### Requirement
Your answer should consist of each line below that contains the string "computer".
——————
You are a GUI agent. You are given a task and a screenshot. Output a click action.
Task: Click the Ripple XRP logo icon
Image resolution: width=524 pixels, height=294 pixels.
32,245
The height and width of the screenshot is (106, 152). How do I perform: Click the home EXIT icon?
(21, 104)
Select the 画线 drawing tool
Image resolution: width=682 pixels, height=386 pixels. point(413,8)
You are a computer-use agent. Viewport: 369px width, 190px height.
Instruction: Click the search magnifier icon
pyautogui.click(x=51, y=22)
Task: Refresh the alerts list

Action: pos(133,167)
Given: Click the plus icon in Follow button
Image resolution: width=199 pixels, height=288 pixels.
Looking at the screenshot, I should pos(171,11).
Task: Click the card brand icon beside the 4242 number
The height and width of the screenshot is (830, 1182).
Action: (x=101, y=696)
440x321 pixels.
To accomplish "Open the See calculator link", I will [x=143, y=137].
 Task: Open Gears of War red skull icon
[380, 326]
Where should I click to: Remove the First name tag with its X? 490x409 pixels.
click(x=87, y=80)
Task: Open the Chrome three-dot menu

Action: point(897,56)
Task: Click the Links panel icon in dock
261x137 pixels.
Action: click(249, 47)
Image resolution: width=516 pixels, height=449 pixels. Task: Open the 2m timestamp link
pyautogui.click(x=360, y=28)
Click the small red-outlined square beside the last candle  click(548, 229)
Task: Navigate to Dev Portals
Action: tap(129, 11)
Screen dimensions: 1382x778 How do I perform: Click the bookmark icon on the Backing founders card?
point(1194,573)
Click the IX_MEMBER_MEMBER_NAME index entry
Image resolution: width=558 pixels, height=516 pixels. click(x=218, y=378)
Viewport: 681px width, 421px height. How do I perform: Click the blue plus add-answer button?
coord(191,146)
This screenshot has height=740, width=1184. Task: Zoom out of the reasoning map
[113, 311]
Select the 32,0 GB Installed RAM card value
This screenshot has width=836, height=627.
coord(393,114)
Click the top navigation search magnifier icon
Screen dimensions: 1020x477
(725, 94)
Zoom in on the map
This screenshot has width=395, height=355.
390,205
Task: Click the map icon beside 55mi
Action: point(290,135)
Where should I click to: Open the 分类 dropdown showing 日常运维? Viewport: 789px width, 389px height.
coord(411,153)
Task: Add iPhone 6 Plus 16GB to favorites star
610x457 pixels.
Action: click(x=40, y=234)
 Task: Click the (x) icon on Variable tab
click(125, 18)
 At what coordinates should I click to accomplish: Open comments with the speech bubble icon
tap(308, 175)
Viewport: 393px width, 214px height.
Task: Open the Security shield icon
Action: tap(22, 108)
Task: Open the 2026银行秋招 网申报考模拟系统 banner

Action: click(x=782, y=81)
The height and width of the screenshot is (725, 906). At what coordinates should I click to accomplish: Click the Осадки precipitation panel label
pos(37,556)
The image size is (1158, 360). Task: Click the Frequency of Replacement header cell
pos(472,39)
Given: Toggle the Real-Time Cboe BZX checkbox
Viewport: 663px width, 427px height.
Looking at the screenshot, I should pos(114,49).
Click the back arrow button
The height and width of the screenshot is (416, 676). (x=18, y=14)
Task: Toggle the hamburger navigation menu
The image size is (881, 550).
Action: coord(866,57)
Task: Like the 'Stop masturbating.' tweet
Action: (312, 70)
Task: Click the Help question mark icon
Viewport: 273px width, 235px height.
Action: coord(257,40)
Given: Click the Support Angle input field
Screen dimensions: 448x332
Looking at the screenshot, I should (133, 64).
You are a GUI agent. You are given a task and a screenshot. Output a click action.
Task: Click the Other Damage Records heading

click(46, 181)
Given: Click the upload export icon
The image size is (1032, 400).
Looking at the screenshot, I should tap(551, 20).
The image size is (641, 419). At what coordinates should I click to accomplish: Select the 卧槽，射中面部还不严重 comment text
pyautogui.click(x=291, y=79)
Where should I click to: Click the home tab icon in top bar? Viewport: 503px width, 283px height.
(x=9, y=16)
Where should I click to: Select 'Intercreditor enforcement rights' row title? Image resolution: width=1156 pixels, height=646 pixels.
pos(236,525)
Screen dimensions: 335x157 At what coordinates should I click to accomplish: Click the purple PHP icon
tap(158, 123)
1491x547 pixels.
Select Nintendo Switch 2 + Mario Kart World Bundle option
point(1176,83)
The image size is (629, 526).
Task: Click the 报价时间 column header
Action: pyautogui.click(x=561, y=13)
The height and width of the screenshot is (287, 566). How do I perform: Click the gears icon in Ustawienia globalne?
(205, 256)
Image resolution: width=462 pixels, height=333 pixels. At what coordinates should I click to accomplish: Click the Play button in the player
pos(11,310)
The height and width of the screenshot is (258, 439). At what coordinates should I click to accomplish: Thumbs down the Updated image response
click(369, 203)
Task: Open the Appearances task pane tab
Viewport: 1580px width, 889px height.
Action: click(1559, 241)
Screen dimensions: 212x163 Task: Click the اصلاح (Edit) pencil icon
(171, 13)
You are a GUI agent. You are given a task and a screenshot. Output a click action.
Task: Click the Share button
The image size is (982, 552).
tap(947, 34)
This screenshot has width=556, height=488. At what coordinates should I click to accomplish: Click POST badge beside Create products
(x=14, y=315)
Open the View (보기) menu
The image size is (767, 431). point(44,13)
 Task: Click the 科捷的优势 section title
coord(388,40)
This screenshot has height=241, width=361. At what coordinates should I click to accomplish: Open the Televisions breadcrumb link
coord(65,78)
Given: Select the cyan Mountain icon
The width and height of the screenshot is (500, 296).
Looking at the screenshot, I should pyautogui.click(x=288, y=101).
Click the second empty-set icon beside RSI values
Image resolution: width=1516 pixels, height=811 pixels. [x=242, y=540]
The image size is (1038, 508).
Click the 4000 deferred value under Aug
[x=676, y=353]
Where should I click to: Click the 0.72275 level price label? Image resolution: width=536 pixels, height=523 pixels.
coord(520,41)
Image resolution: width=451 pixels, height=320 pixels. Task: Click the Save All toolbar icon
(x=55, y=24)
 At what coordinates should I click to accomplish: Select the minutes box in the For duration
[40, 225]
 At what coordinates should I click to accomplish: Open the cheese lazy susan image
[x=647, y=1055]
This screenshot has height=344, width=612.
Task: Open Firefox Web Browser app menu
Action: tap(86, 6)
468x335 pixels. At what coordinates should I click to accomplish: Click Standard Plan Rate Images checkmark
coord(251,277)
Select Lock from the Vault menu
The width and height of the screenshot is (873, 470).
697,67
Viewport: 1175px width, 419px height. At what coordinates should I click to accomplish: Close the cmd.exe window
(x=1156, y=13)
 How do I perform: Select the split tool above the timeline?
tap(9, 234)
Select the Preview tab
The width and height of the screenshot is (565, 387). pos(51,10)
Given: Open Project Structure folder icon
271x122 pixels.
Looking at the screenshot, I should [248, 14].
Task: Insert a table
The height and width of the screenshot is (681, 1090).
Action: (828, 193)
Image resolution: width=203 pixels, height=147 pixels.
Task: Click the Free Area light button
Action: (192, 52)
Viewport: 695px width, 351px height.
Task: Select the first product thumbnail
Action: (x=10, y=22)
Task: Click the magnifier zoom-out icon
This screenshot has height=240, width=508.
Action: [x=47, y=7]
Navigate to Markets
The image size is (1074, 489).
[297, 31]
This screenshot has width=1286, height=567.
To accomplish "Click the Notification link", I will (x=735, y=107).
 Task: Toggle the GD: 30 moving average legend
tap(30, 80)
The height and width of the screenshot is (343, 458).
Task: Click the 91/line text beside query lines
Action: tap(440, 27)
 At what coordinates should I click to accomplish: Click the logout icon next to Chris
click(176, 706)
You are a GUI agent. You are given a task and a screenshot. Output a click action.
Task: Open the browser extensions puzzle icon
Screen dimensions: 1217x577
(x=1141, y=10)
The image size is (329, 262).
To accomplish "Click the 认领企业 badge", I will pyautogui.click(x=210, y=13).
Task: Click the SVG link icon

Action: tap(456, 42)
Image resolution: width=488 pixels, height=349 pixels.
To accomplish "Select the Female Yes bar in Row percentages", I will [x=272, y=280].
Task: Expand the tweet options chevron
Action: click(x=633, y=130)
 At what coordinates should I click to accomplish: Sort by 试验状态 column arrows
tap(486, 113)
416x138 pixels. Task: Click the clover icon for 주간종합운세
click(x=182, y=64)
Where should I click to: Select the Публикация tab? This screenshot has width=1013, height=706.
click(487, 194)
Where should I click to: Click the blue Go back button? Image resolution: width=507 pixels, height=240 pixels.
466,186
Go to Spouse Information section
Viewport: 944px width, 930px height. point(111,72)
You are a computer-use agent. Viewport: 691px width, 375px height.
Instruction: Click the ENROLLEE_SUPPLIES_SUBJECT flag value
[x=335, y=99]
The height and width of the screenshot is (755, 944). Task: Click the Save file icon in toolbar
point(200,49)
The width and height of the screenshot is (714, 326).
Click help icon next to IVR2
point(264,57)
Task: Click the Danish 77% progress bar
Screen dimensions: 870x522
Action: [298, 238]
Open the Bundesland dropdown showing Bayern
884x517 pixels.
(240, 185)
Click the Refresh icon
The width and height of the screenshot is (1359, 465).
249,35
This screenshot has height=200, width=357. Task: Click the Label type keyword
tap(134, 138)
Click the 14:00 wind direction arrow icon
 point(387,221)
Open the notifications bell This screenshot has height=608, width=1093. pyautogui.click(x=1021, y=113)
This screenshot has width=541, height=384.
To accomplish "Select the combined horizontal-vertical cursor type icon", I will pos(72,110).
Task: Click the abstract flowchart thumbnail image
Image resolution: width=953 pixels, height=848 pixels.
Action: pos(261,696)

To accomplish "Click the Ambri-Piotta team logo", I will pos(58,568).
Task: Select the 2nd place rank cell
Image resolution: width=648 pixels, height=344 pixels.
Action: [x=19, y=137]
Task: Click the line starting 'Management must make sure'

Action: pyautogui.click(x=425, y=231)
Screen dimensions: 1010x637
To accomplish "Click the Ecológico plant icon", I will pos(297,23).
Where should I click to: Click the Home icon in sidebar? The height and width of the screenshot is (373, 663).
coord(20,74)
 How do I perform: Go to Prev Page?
——————
### Exercise result
You are a computer-use agent. Viewport: 369px width, 190px height.
You are a computer-use agent. Viewport: 691px width, 375px height.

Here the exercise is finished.